▼
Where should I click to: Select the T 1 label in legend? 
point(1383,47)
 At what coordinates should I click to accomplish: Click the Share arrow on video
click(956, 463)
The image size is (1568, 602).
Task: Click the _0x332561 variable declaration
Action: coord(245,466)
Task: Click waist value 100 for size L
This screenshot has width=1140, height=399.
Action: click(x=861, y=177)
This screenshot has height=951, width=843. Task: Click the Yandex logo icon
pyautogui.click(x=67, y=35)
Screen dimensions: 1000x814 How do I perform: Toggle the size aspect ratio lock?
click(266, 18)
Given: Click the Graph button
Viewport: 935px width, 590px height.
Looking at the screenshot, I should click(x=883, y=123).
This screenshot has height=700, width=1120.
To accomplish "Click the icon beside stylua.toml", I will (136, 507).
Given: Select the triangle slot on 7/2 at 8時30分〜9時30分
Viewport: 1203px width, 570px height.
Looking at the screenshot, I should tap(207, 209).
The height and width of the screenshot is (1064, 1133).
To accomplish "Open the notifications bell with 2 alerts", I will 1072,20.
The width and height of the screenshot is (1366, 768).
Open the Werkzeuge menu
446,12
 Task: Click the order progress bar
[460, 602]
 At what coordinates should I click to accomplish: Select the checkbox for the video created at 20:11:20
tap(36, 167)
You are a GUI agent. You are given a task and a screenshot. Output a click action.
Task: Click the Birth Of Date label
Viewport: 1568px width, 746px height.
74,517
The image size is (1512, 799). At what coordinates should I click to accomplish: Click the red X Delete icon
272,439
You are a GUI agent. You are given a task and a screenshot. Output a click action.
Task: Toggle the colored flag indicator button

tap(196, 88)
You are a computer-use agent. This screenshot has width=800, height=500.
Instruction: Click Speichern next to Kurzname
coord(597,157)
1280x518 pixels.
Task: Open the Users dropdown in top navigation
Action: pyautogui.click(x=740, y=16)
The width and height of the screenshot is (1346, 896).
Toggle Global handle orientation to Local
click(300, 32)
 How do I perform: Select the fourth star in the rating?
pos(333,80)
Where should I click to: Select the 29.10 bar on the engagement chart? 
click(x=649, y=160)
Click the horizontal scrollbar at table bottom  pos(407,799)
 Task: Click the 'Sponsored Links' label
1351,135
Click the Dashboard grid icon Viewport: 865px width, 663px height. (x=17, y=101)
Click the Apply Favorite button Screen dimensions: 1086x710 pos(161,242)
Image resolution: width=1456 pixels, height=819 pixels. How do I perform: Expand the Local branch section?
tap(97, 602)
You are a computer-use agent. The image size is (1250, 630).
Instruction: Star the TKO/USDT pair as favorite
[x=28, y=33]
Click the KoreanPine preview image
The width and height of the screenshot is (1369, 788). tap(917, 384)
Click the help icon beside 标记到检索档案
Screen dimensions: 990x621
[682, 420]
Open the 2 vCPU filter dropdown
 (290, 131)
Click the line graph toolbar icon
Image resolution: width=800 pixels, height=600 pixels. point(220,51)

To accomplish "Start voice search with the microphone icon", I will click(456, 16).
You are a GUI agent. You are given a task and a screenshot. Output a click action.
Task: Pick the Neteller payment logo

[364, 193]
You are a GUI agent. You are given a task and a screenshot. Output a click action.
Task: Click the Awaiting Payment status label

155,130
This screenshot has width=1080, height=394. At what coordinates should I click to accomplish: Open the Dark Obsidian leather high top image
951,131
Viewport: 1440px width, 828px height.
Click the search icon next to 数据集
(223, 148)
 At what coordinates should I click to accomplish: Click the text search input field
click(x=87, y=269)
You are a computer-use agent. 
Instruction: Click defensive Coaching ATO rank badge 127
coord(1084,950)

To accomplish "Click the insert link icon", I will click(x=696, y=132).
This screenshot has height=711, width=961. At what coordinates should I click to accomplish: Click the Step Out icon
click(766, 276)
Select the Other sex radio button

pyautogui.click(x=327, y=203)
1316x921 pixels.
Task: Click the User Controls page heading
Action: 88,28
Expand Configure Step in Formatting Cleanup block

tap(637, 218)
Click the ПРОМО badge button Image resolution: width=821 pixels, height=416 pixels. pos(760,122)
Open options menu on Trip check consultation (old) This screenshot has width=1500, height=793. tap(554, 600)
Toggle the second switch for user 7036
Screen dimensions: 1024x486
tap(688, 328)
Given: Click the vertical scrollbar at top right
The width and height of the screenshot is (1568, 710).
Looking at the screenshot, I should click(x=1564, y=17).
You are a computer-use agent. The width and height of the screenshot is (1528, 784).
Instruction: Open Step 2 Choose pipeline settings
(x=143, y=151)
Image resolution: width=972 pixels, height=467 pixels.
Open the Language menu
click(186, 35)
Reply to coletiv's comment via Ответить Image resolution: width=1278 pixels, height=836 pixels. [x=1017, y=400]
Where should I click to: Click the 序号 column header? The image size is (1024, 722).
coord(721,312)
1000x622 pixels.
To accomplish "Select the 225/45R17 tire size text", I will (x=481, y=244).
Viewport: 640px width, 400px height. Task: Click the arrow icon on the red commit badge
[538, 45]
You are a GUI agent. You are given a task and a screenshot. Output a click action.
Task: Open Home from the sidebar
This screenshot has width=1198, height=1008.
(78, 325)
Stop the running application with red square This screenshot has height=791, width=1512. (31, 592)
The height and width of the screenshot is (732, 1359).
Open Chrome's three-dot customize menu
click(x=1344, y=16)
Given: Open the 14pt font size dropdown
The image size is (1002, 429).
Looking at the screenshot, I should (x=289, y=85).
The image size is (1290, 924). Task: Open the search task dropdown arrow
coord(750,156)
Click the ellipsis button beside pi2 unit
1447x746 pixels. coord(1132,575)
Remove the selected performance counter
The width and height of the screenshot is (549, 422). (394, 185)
▲
## Instructions for the task
Recopy the entries above in their entirety, exactly.

## Result
Where should I click to: Select the T 1 label in legend? 
point(1383,47)
 At what coordinates should I click to accomplish: Click the Share arrow on video
click(956, 463)
The image size is (1568, 602).
Task: Click the _0x332561 variable declaration
Action: coord(245,466)
Task: Click waist value 100 for size L
This screenshot has width=1140, height=399.
Action: click(x=861, y=177)
This screenshot has height=951, width=843. Task: Click the Yandex logo icon
pyautogui.click(x=67, y=35)
Screen dimensions: 1000x814 How do I perform: Toggle the size aspect ratio lock?
click(266, 18)
Given: Click the Graph button
Viewport: 935px width, 590px height.
Looking at the screenshot, I should click(x=883, y=123).
This screenshot has height=700, width=1120.
To accomplish "Click the icon beside stylua.toml", I will (136, 507).
Given: Select the triangle slot on 7/2 at 8時30分〜9時30分
Viewport: 1203px width, 570px height.
Looking at the screenshot, I should tap(207, 209).
The height and width of the screenshot is (1064, 1133).
To accomplish "Open the notifications bell with 2 alerts", I will 1072,20.
The width and height of the screenshot is (1366, 768).
Open the Werkzeuge menu
446,12
 Task: Click the order progress bar
[460, 602]
 At what coordinates should I click to accomplish: Select the checkbox for the video created at 20:11:20
tap(36, 167)
You are a GUI agent. You are given a task and a screenshot. Output a click action.
Task: Click the Birth Of Date label
Viewport: 1568px width, 746px height.
74,517
The image size is (1512, 799). At what coordinates should I click to accomplish: Click the red X Delete icon
272,439
You are a GUI agent. You are given a task and a screenshot. Output a click action.
Task: Toggle the colored flag indicator button

tap(196, 88)
You are a computer-use agent. This screenshot has width=800, height=500.
Instruction: Click Speichern next to Kurzname
coord(597,157)
1280x518 pixels.
Task: Open the Users dropdown in top navigation
Action: pyautogui.click(x=740, y=16)
The width and height of the screenshot is (1346, 896).
Toggle Global handle orientation to Local
click(300, 32)
 How do I perform: Select the fourth star in the rating?
pos(333,80)
Where should I click to: Select the 29.10 bar on the engagement chart? 
click(x=649, y=160)
Click the horizontal scrollbar at table bottom  pos(407,799)
 Task: Click the 'Sponsored Links' label
1351,135
Click the Dashboard grid icon Viewport: 865px width, 663px height. (x=17, y=101)
Click the Apply Favorite button Screen dimensions: 1086x710 pos(161,242)
Image resolution: width=1456 pixels, height=819 pixels. How do I perform: Expand the Local branch section?
tap(97, 602)
You are a computer-use agent. The image size is (1250, 630).
Instruction: Star the TKO/USDT pair as favorite
[x=28, y=33]
Click the KoreanPine preview image
The width and height of the screenshot is (1369, 788). tap(917, 384)
Click the help icon beside 标记到检索档案
Screen dimensions: 990x621
[682, 420]
Open the 2 vCPU filter dropdown
 (290, 131)
Click the line graph toolbar icon
Image resolution: width=800 pixels, height=600 pixels. point(220,51)

To accomplish "Start voice search with the microphone icon", I will click(456, 16).
You are a GUI agent. You are given a task and a screenshot. Output a click action.
Task: Pick the Neteller payment logo

[364, 193]
You are a GUI agent. You are given a task and a screenshot. Output a click action.
Task: Click the Awaiting Payment status label

155,130
This screenshot has width=1080, height=394. At what coordinates should I click to accomplish: Open the Dark Obsidian leather high top image
951,131
Viewport: 1440px width, 828px height.
Click the search icon next to 数据集
(223, 148)
 At what coordinates should I click to accomplish: Click the text search input field
click(x=87, y=269)
You are a computer-use agent. 
Instruction: Click defensive Coaching ATO rank badge 127
coord(1084,950)

To accomplish "Click the insert link icon", I will click(x=696, y=132).
This screenshot has height=711, width=961. At what coordinates should I click to accomplish: Click the Step Out icon
click(766, 276)
Select the Other sex radio button

pyautogui.click(x=327, y=203)
1316x921 pixels.
Task: Click the User Controls page heading
Action: 88,28
Expand Configure Step in Formatting Cleanup block

tap(637, 218)
Click the ПРОМО badge button Image resolution: width=821 pixels, height=416 pixels. pos(760,122)
Open options menu on Trip check consultation (old) This screenshot has width=1500, height=793. tap(554, 600)
Toggle the second switch for user 7036
Screen dimensions: 1024x486
tap(688, 328)
Given: Click the vertical scrollbar at top right
The width and height of the screenshot is (1568, 710).
Looking at the screenshot, I should click(x=1564, y=17).
You are a computer-use agent. The width and height of the screenshot is (1528, 784).
Instruction: Open Step 2 Choose pipeline settings
(x=143, y=151)
Image resolution: width=972 pixels, height=467 pixels.
Open the Language menu
click(186, 35)
Reply to coletiv's comment via Ответить Image resolution: width=1278 pixels, height=836 pixels. [x=1017, y=400]
Where should I click to: Click the 序号 column header? The image size is (1024, 722).
coord(721,312)
1000x622 pixels.
To accomplish "Select the 225/45R17 tire size text", I will (x=481, y=244).
Viewport: 640px width, 400px height. Task: Click the arrow icon on the red commit badge
[538, 45]
You are a GUI agent. You are given a task and a screenshot. Output a click action.
Task: Open Home from the sidebar
This screenshot has width=1198, height=1008.
(78, 325)
Stop the running application with red square This screenshot has height=791, width=1512. (31, 592)
The height and width of the screenshot is (732, 1359).
Open Chrome's three-dot customize menu
click(x=1344, y=16)
Given: Open the 14pt font size dropdown
The image size is (1002, 429).
Looking at the screenshot, I should (x=289, y=85).
The image size is (1290, 924). Task: Open the search task dropdown arrow
coord(750,156)
Click the ellipsis button beside pi2 unit
1447x746 pixels. coord(1132,575)
Remove the selected performance counter
The width and height of the screenshot is (549, 422). (394, 185)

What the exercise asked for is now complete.